Townsend Lectures to focus on home in ancient Mediterranean

Barbara Graziosi, a professor of classics at Princeton University, will deliver the three-part Townsend Lectures on the theme of “Homecoming and Homemaking in the Ancient Mediterranean.”

All three lectures – on Sept. 10, 13 and 17 – will begin at 4:30 p.m. in 165 McGraw Hall. The talks are free and the public is invited.

Although focused on the ancient Mediterranean, Graziosi said, the lectures “take their cue from the present moment, asking what it means to go back where you came from or, conversely, make yourself at home in a new place.”

The first lecture will focus on what makes a satisfying story – and who gets to go home. “Reading the Odyssey, with Virginia Woolf,” on Sept. 10, will be followed by a reception in the History of Art Gallery.

The second lecture, on Sept. 13, will explore the question, “How can you love a home you do not yet have?” and is titled “Finding Italy, with Lycophron and Virgil.” The final lecture, on Sept. 17, will explore the links between nation-building and nostalgia and is titled “Giving up on Ithaca, with Ugo Foscolo.” Refreshments will be served in Room 119, Goldwin Smith Hall, following the last two lectures.

“We are extremely fortunate that Professor Graziosi is delivering this year’s Townsend Lectures,” said Verity Platt, professor of classics and history of art. “As one of our most brilliant Homerists, her approach to the longer history of the poems’ cultural reception means that she is uniquely poised to explore how they speak to our present concerns.”
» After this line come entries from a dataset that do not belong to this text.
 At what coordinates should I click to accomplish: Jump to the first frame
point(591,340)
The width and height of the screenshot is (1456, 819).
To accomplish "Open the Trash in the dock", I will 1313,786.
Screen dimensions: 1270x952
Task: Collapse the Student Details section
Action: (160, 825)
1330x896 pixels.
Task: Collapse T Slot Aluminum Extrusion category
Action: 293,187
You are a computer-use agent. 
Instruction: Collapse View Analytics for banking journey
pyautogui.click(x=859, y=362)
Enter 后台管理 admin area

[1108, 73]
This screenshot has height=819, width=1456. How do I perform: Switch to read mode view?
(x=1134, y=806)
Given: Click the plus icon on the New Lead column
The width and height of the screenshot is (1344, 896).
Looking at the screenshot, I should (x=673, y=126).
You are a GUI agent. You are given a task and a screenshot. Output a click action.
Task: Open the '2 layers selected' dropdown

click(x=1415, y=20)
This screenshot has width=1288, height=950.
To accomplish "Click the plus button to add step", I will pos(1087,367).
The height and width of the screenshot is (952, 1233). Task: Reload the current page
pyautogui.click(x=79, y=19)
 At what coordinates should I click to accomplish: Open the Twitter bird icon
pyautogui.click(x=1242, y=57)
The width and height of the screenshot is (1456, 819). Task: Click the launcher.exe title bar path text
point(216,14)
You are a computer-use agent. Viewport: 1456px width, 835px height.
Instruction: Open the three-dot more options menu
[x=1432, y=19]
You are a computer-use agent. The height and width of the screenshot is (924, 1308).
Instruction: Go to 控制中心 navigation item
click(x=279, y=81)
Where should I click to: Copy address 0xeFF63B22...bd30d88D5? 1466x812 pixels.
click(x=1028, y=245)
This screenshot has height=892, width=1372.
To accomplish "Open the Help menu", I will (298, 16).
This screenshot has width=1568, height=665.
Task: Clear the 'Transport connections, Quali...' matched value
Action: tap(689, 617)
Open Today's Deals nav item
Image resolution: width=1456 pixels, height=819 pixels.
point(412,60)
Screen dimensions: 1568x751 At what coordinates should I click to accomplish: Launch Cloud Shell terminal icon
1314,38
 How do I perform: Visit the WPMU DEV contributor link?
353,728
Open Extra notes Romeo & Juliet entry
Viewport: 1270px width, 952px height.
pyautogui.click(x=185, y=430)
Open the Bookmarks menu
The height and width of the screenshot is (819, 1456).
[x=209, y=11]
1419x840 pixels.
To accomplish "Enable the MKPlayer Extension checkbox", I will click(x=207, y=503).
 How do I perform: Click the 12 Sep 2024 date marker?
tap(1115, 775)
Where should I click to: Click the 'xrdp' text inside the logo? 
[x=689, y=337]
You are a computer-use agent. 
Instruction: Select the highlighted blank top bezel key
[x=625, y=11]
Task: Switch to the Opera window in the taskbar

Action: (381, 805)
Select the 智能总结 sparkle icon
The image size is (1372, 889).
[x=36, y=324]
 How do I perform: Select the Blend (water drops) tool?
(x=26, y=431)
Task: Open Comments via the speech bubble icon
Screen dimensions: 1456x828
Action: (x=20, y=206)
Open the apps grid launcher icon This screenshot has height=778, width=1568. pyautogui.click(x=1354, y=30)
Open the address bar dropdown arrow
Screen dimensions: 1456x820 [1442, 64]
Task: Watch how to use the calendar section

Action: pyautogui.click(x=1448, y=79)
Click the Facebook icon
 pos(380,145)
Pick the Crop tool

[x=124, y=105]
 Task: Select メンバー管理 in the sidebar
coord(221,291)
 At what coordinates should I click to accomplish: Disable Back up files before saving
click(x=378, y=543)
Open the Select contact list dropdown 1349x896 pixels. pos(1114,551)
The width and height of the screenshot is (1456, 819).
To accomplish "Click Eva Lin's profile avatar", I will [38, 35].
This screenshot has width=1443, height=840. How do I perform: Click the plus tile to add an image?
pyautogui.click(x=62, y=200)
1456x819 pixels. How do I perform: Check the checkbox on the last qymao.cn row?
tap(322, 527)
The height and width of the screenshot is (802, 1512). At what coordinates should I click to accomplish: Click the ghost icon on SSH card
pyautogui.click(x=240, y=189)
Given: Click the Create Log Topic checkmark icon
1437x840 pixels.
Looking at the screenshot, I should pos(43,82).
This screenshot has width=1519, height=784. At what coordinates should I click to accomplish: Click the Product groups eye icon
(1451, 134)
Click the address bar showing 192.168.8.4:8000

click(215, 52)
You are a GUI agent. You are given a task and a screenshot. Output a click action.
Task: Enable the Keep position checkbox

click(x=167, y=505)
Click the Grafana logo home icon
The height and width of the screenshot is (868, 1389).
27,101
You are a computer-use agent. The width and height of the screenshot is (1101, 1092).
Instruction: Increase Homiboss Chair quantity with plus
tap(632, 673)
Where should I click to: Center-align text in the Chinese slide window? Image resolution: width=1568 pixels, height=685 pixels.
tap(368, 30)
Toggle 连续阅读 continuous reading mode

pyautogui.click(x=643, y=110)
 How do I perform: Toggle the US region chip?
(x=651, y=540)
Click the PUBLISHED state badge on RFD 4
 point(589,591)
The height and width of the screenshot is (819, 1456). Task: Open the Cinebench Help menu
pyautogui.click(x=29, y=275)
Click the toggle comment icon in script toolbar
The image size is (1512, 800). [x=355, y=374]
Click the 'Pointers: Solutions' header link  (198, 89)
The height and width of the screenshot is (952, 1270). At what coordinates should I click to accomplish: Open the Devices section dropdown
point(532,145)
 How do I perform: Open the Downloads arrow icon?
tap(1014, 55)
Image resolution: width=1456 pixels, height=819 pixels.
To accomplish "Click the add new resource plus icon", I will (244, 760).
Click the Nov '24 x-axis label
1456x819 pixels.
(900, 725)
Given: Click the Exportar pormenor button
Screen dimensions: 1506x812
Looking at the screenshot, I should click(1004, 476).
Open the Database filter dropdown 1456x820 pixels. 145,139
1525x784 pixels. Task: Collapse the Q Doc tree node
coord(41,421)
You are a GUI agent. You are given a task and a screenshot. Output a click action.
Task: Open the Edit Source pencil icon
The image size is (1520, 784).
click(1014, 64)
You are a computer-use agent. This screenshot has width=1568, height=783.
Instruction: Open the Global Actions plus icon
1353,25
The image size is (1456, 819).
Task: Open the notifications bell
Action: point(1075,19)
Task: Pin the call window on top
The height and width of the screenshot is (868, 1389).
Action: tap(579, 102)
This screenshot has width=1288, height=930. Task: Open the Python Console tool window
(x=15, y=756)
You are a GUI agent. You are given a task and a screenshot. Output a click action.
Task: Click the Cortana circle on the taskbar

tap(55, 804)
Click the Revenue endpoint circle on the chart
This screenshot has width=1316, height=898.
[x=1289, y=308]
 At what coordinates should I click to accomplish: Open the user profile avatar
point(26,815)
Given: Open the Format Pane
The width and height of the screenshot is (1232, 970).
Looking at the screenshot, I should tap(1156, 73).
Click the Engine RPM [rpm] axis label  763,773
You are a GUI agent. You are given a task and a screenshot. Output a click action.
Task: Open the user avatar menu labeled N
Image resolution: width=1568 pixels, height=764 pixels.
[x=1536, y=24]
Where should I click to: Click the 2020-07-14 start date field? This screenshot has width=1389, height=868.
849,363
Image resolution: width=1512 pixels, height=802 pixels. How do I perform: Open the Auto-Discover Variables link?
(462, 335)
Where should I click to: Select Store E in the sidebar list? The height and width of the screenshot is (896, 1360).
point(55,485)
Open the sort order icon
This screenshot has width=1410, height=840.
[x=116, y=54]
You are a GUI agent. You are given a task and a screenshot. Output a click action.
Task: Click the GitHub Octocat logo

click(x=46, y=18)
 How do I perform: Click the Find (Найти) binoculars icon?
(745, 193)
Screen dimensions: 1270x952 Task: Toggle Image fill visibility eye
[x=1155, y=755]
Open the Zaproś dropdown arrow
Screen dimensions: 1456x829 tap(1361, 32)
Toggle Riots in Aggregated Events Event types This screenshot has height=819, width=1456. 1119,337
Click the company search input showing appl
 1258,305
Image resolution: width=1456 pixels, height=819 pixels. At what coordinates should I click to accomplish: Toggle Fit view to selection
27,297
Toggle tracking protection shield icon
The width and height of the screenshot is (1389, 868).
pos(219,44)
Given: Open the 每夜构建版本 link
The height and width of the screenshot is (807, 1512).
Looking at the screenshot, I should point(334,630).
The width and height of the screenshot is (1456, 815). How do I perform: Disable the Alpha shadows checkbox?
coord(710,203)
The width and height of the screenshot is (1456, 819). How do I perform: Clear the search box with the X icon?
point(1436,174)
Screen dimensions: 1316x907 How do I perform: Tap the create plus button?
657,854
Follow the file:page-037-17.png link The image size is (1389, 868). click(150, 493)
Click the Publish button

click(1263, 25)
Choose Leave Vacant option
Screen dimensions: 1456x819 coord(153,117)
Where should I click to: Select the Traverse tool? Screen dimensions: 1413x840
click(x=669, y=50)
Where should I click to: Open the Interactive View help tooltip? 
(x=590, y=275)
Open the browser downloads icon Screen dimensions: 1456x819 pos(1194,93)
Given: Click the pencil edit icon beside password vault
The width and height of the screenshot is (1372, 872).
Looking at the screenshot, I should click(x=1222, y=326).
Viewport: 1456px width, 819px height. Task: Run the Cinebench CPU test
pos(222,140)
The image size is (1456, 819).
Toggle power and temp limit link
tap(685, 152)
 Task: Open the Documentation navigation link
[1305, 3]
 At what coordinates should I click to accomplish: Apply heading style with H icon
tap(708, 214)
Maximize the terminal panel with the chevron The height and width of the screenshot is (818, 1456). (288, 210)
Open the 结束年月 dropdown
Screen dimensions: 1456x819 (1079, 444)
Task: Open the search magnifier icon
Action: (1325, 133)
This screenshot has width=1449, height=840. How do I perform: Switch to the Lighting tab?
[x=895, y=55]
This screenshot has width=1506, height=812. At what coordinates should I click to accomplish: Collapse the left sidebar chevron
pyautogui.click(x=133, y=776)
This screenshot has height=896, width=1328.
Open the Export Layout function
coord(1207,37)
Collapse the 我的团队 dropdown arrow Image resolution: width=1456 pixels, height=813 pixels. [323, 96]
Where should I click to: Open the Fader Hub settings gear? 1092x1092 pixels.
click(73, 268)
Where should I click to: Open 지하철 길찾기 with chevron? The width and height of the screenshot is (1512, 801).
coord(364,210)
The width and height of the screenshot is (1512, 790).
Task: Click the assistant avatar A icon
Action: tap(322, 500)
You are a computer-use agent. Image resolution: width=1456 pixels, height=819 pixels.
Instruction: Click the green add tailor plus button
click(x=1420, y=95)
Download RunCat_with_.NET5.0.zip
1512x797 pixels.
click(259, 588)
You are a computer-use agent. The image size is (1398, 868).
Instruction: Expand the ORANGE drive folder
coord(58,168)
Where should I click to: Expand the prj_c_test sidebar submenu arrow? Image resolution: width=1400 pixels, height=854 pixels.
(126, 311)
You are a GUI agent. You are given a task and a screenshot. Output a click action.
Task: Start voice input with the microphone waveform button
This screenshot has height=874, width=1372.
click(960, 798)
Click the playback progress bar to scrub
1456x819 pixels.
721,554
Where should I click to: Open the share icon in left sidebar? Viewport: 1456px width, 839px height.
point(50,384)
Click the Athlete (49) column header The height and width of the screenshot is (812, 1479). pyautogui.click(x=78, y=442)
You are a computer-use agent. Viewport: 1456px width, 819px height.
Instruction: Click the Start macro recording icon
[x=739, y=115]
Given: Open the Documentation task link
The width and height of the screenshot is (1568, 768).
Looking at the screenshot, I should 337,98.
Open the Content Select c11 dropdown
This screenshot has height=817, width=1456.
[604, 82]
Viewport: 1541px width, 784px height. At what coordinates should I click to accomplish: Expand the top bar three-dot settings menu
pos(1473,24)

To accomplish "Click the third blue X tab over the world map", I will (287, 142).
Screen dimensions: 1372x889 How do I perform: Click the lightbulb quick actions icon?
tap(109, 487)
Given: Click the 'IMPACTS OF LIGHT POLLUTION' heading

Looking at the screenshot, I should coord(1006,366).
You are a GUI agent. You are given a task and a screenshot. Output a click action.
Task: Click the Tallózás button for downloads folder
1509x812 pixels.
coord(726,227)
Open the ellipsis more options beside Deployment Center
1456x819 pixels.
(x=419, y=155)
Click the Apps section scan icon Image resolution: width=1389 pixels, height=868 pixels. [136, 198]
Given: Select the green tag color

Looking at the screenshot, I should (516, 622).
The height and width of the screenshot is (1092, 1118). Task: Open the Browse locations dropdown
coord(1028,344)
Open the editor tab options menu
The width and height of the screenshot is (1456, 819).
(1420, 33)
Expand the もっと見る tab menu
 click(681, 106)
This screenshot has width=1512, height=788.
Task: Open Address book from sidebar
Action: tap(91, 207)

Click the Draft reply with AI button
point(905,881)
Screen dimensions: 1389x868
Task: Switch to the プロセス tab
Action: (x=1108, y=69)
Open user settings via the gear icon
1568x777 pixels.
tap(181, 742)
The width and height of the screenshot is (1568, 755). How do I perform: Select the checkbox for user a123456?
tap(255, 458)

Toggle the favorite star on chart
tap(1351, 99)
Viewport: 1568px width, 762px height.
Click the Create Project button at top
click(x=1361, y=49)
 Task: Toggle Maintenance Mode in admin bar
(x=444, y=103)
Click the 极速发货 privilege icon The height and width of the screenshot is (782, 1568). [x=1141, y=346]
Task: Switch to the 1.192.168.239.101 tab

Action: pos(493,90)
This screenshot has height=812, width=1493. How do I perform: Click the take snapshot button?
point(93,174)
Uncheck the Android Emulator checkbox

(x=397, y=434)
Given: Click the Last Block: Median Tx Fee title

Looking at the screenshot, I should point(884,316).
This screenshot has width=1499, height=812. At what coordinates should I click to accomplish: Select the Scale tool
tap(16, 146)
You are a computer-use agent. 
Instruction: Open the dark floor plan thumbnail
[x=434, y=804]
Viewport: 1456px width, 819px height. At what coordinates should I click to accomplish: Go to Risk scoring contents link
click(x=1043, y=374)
Graziosi’s research focuses on ancient Greek literature and the ways in which audiences and readers make it their own. Her books include “Homer: A Very Short Introduction,” “The Gods of Olympus: A History,” and “Inventing Homer.” She also is co-author of “Homer: The Resonance of Epic,” and co-editor of “Homer in the Twentieth Century: Between World Literature and the Western Canon” and the “Oxford Handbook of Hellenic Studies.” 

The Townsend Lectures were established in 1985 by the Department of Classics with a bequest from the late Daphne Townsend, a longtime benefactor of Cornell and the department, in memory of her husband, Prescott Townsend, Class of 1916.

Linda B. Glaser is news and media relations manager for the College of Arts and Sciences.